Here's the deal: the disciples thought Jesus was the Messiah because he claimed--in a dozen ways--to be the Messiah.  No.  Really.  He did.  And Palm Sunday is the most public and obvious claim of all.  The only reason we don't see that clearly is because we aren't steeped in Jewish history. The history takes us back a thousand years to the moment when Solomon, the first "son of David" was crowned king.  Bathsheba, mother of Solomon, acting in her office as Queen Mother, goes to the aging David to warn that Adonijah is making a grab at David's crown and to ask that he name Solomon as his successor:

And the king swore, saying, "As the LORD lives, who has redeemed my soul out of every adversity, as I swore to you by the LORD, the God of Israel, saying, 'Solomon your son shall reign after me, and he shall sit upon my throne in my stead'; even so will I do this day." Then Bathsheba bowed with her face to the ground, and did obeisance to the king, and said, "May my lord King David live for ever!" King David said, "Call to me Zadok the priest, Nathan the prophet, and Benaiah the son of Jehoiada." So they came before the king. And the king said to them, "Take with you the servants of your lord, and cause Solomon my son to ride on my own mule, and bring him down to Gihon; and let Zadok the priest and Nathan the prophet there anoint him king over Israel; then blow the trumpet, and say, 'Long live King Solomon! (1 Kings 1:29-34)

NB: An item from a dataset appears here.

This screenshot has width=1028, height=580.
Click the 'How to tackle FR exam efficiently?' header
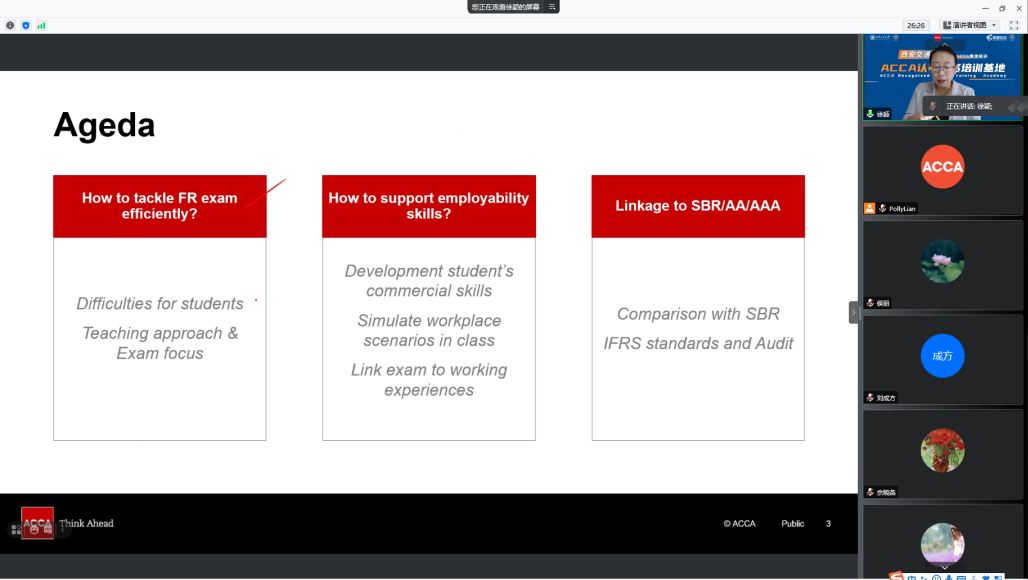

The gesture of riding the donkey into Jerusalem was not lost on a single person in the crowd on Palm Sunday, because it's about as subtle in that culture, as a presidential candidate in our time announcing his candidacy in a powdered wig at Valley Forge.  That's why they shout "Hosanna to the Son of David!"  People thought Jesus was the Messiah, not because they were spectacularly obtuse to the real meaning of a man who never intended to be seen as Messiah, but because they understood perfectly well that he was claiming to be the Messiah.

"But didn't Jesus himself rebuke them for not understanding him?"  Correct.  They misunderstand--as we still do today--what kind of Messiah he was.  Just as we do today, They tried to fashion a Messiah into their own image and likeness: a military conqueror who would kick out the Romans and set up an earthly kingdom.  Jesus had other plans and taught his disciples over and over until, in the crucible of the passion and resurrection and Pentecost, they finally understood what kind of Messiah he was.  In other words, the disciples began with an imperfect understanding of who Jesus was and eventually came to a full realization of who he was with the help of grace.  The only other alternative--the world's--is to begin with an imperfect understanding of who Jesus is and, by refusing to repent and listen to Christ and his Church--adopt an endless series of Latest Jesuses who perpetually reflect back to us our own faces and the prejudices, enthusiasms, fears and superstitions of our own age.

Jesus claimed to be Messiah on Palm Sunday, as he claimed it many times throughout his ministry.  What this week burned into the souls of the apostles like a kiln firing clay was just what sort of Messiah he was.  They learned.  Will we?